The task: Line by line, transcribe the listing below without omission.

Entries supplied:

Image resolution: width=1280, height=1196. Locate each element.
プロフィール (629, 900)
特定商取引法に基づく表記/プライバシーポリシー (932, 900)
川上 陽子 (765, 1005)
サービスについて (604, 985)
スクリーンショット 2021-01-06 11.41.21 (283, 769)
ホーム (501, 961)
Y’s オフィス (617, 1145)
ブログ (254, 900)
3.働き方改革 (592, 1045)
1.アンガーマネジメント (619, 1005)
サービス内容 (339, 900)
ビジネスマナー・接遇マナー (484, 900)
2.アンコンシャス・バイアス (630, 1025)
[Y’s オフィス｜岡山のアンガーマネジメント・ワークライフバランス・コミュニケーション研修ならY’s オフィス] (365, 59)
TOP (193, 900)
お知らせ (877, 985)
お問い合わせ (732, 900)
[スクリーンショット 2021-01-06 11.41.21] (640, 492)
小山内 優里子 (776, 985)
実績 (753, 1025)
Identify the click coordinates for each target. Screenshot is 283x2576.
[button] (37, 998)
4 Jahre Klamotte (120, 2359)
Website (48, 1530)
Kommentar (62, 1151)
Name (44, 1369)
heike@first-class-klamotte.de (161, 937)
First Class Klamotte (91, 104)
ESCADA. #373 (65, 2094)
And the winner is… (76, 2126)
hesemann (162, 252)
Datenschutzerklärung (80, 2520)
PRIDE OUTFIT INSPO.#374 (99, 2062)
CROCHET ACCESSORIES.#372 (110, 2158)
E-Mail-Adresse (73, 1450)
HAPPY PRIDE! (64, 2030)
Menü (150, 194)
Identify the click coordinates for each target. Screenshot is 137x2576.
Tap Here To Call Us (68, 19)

Response:
Image resolution: width=1280, height=1196. Locate each element.
プロフィール (629, 900)
特定商取引法に基づく表記/プライバシーポリシー (932, 900)
川上 陽子 (765, 1005)
サービスについて (604, 985)
スクリーンショット 2021-01-06 11.41.21 (283, 769)
ホーム (501, 961)
Y’s オフィス (617, 1145)
ブログ (254, 900)
3.働き方改革 (592, 1045)
1.アンガーマネジメント (619, 1005)
サービス内容 (339, 900)
ビジネスマナー・接遇マナー (484, 900)
2.アンコンシャス・バイアス (630, 1025)
[Y’s オフィス｜岡山のアンガーマネジメント・ワークライフバランス・コミュニケーション研修ならY’s オフィス] (365, 59)
TOP (193, 900)
お知らせ (877, 985)
お問い合わせ (732, 900)
[スクリーンショット 2021-01-06 11.41.21] (640, 492)
小山内 優里子 (776, 985)
実績 (753, 1025)
Identify the click coordinates for each target. Screenshot is 283x2576.
[button] (37, 998)
4 Jahre Klamotte (120, 2359)
Website (48, 1530)
Kommentar (62, 1151)
Name (44, 1369)
heike@first-class-klamotte.de (161, 937)
First Class Klamotte (91, 104)
ESCADA. #373 (65, 2094)
And the winner is… (76, 2126)
hesemann (162, 252)
Datenschutzerklärung (80, 2520)
PRIDE OUTFIT INSPO.#374 (99, 2062)
CROCHET ACCESSORIES.#372 (110, 2158)
E-Mail-Adresse (73, 1450)
HAPPY PRIDE! (64, 2030)
Menü (150, 194)
Identify the click coordinates for each target. Screenshot is 137x2576.
Tap Here To Call Us (68, 19)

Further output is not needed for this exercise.